But what you're bringing to us here is that that is actually the effect of years of imperialist intervention and military intervention, the disruptions from outside.
Is that a fair statement?
That's exactly it.
Yes, Haiti has been crushed under the boot of U.S. imperialism for this past 30 years, at the very least.
And before that, you have to think one of the first imperial expeditions of the U.S. was in 1915, again, into Haiti, where they stayed until 1934.
19 years U.S. Marines ran Haiti.
So, Haiti is really the other pole of this hemisphere.
It is a country founded by slaves.
It was the first and last successful slave revolution in history.
And they've always been the other pole of this hemisphere, where the U.S., the richest country in the hemisphere in the world, was founded by slave owners, precisely to prevent slavery from being stopped.
So, really, they've had a very unfriendly relationship through most of their history.
Wait, wait, wait.
I just want to be clear about what you just said.
You said it was founded by slave owners to prevent slavery from being stopped.
That's correct.
Because Haiti was really a harbinger.
It was the beginning of the end of chattel slavery.
Never.
It was inconceivable in 1804.
The revolution took 13 years, from 1791 to 1804.
And essentially what happened, you had the French Revolution in 1789, and In Haiti, both the slaves and the mulatto class, what was called the Afragi, the freedmen, who were often the children of slave owners and their slave mothers, so called mulatto, which is a pejorative term, should not really be used.
But the affranchis and the slaves both took to heart the slogans of the French Revolution, which were liberté, égalité, fraternité, liberty, equality, and fraternity.
And the slaves, of course, wanted liberty.
But the offspring, the freemen, as they were called, the Afranchi, wanted equality.
Because even though they were born of French fathers, they weren't allowed to be, and they were in a French colony, they were not allowed to be true Frenchmen.

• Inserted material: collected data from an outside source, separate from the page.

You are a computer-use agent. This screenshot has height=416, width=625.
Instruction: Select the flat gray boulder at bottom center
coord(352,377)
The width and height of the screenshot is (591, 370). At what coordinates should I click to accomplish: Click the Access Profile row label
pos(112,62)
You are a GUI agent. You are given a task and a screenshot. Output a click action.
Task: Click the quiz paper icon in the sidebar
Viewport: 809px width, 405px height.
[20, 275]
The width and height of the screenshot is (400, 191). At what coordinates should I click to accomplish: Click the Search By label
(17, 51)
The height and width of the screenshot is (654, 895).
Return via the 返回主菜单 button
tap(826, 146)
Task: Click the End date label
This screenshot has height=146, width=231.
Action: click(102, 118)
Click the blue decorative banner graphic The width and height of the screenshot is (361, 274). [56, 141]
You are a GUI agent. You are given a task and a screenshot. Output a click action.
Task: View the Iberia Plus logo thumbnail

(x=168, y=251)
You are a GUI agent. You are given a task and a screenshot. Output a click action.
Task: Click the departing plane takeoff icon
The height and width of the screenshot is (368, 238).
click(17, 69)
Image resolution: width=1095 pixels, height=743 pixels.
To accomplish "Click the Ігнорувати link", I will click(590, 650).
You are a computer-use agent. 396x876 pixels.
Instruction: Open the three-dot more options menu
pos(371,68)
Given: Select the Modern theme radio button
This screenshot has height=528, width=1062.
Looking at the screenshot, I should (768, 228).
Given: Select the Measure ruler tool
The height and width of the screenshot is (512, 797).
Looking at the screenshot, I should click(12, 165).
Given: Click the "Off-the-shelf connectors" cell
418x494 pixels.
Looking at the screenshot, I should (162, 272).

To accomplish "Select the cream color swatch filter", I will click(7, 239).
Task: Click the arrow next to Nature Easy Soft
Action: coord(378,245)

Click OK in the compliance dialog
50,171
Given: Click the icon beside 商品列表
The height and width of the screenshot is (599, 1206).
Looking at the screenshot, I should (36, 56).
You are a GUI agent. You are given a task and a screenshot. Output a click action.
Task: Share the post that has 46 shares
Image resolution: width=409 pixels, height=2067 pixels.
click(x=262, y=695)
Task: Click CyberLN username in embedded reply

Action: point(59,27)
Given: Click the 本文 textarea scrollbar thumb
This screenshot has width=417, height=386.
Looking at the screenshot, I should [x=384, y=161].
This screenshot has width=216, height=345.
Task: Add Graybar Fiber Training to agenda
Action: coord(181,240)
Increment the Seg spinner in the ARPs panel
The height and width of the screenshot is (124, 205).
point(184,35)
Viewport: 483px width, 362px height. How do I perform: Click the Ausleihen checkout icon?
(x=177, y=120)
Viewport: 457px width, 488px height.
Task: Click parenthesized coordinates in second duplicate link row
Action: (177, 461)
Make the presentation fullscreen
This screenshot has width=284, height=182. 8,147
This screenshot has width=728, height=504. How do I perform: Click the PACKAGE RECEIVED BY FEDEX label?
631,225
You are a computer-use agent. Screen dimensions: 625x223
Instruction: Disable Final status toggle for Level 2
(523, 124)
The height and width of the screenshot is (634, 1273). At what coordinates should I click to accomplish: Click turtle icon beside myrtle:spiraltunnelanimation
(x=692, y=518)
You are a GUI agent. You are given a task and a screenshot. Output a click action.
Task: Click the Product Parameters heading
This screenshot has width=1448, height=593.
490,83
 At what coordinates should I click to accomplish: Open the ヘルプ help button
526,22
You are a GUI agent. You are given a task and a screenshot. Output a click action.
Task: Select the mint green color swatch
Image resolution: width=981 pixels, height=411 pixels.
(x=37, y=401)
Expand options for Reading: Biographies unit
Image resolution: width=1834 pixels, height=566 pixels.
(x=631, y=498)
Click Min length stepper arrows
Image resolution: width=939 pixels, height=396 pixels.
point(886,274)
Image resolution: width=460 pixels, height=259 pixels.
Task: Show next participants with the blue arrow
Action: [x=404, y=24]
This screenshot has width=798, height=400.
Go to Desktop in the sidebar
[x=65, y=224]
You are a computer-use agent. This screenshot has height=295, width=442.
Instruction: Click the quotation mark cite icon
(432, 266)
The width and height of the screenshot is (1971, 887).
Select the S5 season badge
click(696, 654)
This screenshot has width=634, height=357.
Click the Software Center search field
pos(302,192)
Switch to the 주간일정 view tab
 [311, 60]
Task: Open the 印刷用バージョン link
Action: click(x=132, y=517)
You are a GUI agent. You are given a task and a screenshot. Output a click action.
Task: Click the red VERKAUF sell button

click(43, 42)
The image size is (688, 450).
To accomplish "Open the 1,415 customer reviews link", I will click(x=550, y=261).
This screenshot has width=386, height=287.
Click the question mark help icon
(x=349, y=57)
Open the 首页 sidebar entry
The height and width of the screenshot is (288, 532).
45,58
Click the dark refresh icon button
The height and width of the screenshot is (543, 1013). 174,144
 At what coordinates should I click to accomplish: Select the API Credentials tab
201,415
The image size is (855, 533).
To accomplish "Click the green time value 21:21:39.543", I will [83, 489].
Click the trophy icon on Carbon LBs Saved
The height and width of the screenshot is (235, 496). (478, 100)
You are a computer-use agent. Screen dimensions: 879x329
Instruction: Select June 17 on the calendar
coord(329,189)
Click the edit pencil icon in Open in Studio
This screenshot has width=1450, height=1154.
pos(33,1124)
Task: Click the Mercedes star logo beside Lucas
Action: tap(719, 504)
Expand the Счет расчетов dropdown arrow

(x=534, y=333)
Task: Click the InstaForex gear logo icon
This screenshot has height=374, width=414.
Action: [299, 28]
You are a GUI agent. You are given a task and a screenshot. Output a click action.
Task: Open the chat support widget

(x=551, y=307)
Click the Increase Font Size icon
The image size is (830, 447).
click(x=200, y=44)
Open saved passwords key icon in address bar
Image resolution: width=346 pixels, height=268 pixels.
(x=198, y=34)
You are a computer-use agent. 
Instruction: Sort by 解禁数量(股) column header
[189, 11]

They were not allowed all the rights of a French citizen.
So when the revolution came, they said, you know, what the hell is this?
And this set off the richest colony of The Western Hemisphere, Haiti, what was then Saint-Omang, was much richer.
It was the pearl of the Antilles.
It had more output than all 13 English colonies on North America combined.
Now, was this trade or was it domestic production?
And I guess the corollary question is, what does the United States see in Haiti that is worth all the effort to occupy and control this country, this region?
Well, it was trade.
It was part of the triangular trade of the colonial period.
That is, the boats would leave Marseille, they would go to the coast of Africa, trade guns for slaves, take the slaves to Haiti, most prominently, drop them off, pick up sugar and rum, and take that up to Marseille again, and then pick up more guns.
And the triangle would continue like that.
So, today, Haiti has huge geopolitical importance in that it's right in the middle of the Caribbean.
You know, there's that string of islands that goes across.
Cuba, Haiti, and the Dominican Republic, which share the island of Hispaniola, so named by Columbus.
Its original name in Arawak Indian language was Haiti, meaning mountainous country.
And then, of course, Puerto Rico.
So it's a big problem for the U.S. if Haiti were to have a revolution and become another Cuba or something.
So they are very anxious to make sure that doesn't happen.
Plus, it is said to have the second largest revolution.
Deposits of Iridium, which is very important in the manufacturing of our digital devices these days.
Wow, that's an unexpected element to hear about.
And yeah, Iridium, you know, the U.S. is heavily dependent on rare earths out of China.
And that's a strategic, you know, critical infrastructure component for electronics and satellite components and military equipment as well.
So that's really intriguing.
But probably the most important element, or one of the most important elements, I should also mention there's said to be $20 billion worth of gold dust in the Haitian mountains.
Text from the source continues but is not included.